2) when run script "rescan-scsi-bus.sh", another process call command "multipath" may make mistake.
> On Thu, 2018-06-28 at 06:35 +0000, Jiaojianbing wrote:
> > > > Dear Christophe,
> > > > when dm-105 is in one state of below, paths of dm-105 will change
> > > > to active if we run command of multipath.
> > >
> > > Could you be more specific please? What multipath command did you
> > > run?
> > > Which version of multipath-tools are you running?
> >
> > command is "multipath", which can run in shell as below:
> > #multipath
>
> ... and if I understand correctly, originally the problem occured while running
> rescan_scsi_bus.sh. Please also state the version of sg3_utils you are using.
And the version of sg3_utils: sg3_utils-libs-1.37-14.x86_64;
According to above description, the problem may be made by adding another process calling command "multipath" in period.
> >
> > And the version: multipath-tools v0.4.9 (05/33, 2016)
>
> Well, that's ancient. But latest multipath-tools still has the same code.
>
> >
> > > > I check code of multipath, it sends messge "reinstate_path
> > > > pathname"
> > > > to kernel in routine reinstate_paths when status of pathgroup =
> > > > "PGSTATE_ENABLED/PGSTATE_UNDEF" and path's state =
> > > > "PSTATE_FAILED".
> > > > why command of multipath do above action to all dm devices?
> > > > actually,
> > > > parts of these paths are already offline or failed which can't be
> > > > recovered. Maybe we can check these devices's status by sending io
> > > > to these sd device at first. according to return of io, multipath
> > > > send reinstate to running devices and do nothing to failed
> > > > devices?
> > >
> > > I see this code in reinstate_paths():
> > >
> > > vector_foreach_slot (pgp->paths, pp, j) {
> > > if (pp->state != PATH_UP &&
> > > (pgp->status == PGSTATE_DISABLED ||
> > > pgp->status == PGSTATE_ACTIVE))
> > > continue;
> > >
> > > if (pp->dmstate == PSTATE_FAILED) {
> > > if (dm_reinstate_path(mpp->alias, pp-
> > > >dev_t))
> > > condlog(0, "%s: error
> > > reinstating",
> > > pp->dev);
> > > }
> > > }
> > >
> > > The reinstate command is only sent for paths which are either in
> > > PATH_UP state, or belong to an PGSTATE_ENABLED path group. I admit
> > > I'm unsure why all we try to reinstate paths that we know are down.

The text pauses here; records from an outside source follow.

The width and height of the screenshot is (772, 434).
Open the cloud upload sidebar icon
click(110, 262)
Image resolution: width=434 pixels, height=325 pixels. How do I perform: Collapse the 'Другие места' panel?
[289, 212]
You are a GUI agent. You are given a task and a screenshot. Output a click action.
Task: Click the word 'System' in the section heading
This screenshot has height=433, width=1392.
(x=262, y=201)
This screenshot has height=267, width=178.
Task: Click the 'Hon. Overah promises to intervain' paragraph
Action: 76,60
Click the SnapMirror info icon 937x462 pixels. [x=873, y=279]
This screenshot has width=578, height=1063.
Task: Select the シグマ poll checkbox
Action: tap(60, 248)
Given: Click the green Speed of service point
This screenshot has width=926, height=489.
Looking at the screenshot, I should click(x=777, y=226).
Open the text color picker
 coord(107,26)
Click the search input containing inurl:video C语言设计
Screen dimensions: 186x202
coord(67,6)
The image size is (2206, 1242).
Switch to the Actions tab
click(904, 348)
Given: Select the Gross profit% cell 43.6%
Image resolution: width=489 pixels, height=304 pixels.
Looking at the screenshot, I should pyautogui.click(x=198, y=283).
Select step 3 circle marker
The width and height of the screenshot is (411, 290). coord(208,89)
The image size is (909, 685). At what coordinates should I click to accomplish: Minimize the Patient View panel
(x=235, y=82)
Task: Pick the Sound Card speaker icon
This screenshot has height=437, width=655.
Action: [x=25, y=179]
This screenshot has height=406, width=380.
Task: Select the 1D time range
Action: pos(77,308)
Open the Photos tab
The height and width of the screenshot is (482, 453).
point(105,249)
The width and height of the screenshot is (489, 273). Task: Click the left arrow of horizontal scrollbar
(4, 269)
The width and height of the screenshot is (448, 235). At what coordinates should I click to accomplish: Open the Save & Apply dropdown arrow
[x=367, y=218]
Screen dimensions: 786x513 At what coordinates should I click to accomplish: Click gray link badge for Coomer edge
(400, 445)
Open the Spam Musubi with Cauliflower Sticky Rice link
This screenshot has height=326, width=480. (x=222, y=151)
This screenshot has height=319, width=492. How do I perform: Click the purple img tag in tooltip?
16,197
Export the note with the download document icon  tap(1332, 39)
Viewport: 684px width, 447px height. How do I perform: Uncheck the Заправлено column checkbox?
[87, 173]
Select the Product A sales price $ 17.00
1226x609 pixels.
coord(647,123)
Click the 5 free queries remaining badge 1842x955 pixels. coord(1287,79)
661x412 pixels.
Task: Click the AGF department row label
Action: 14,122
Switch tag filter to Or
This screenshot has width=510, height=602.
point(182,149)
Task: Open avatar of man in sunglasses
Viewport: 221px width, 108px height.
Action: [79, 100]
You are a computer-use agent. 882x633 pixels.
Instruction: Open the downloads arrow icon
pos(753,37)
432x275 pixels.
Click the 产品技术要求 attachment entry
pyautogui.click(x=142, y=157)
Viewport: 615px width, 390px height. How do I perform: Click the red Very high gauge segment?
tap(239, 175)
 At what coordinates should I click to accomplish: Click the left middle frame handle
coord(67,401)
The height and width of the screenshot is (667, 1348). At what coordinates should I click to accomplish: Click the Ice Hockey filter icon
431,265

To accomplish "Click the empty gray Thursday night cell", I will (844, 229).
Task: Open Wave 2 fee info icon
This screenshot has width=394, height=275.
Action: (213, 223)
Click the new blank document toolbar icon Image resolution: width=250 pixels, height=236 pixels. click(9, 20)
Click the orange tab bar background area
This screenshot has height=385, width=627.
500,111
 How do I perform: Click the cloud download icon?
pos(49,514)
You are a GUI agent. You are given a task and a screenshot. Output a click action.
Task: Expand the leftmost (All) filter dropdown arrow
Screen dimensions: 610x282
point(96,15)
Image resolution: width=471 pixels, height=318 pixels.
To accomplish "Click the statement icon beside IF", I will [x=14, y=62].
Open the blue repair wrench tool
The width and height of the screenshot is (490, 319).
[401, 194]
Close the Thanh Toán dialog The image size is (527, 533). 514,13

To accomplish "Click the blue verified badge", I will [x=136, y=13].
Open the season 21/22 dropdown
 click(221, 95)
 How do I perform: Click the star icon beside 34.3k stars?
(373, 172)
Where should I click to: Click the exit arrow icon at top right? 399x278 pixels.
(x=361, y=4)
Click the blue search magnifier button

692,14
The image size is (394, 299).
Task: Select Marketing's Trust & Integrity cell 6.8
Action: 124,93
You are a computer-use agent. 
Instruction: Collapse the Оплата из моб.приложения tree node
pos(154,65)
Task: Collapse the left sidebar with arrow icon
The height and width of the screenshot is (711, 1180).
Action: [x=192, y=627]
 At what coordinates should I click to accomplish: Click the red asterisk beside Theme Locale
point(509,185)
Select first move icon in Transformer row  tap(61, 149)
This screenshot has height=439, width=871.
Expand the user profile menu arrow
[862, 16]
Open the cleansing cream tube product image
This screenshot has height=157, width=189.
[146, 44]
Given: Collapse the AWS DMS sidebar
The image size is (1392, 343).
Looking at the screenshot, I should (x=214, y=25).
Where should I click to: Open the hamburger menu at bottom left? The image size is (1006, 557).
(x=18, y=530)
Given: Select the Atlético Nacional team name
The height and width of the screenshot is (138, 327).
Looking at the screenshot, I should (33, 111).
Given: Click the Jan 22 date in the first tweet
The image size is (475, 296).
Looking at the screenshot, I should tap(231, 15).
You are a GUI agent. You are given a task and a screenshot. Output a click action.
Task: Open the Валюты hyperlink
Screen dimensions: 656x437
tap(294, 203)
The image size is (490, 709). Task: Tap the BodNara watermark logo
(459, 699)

> > > This is 13- year-old code.
> > >
> > > Interstingly, the state of your paths changes from "faulty offline"
> > > to "ready
> > > running". So it appears that these paths are actually _not_ down
> > > Just the reinstate seems has failed on them.
> > >
> > > multipathd -v3 logs and possibly kernel logs would be helpful to
> > > understand what was going on in that situation.
> >
> > Sorry, maybe my two multipath status sample confused you. They are
> > just sample. Actually, I run command "rescan-scsi-bus" to clear all
> > mapped scsi devices by iscsid in host when all of LUNS in remote IPSAN
> > are removed.
> > In process of running rescan-scsi-bus, if command "multipath" is
> > running, the status of dm's path will change from failed to active in
> > some moment as below. If IO is sent to dm-105, the process who sends
> > io will be in D state.
> > # multipath -ll
> > 36d0d04b100b8cba665a187f0000000f9 dm-105 HUAWEI ,XSG1 size=1.0G
> > features='1 queue_if_no_path' hwhandler='0' wp=rw
> > `-+- policy='service-time 0' prio=1 status=active
> > `- 18:0:0:101 sdku 67:288 active faulty running
>
> The strange part here is that the device is considered "running". This is the
> state of the kernel device. If the LUNs are actually _removed_ as you say, the
> device should be gone, or at least marked "offline".
>
> Apparently the SCSI bus SCAN via iSCSI still showed the LUN in a workable state.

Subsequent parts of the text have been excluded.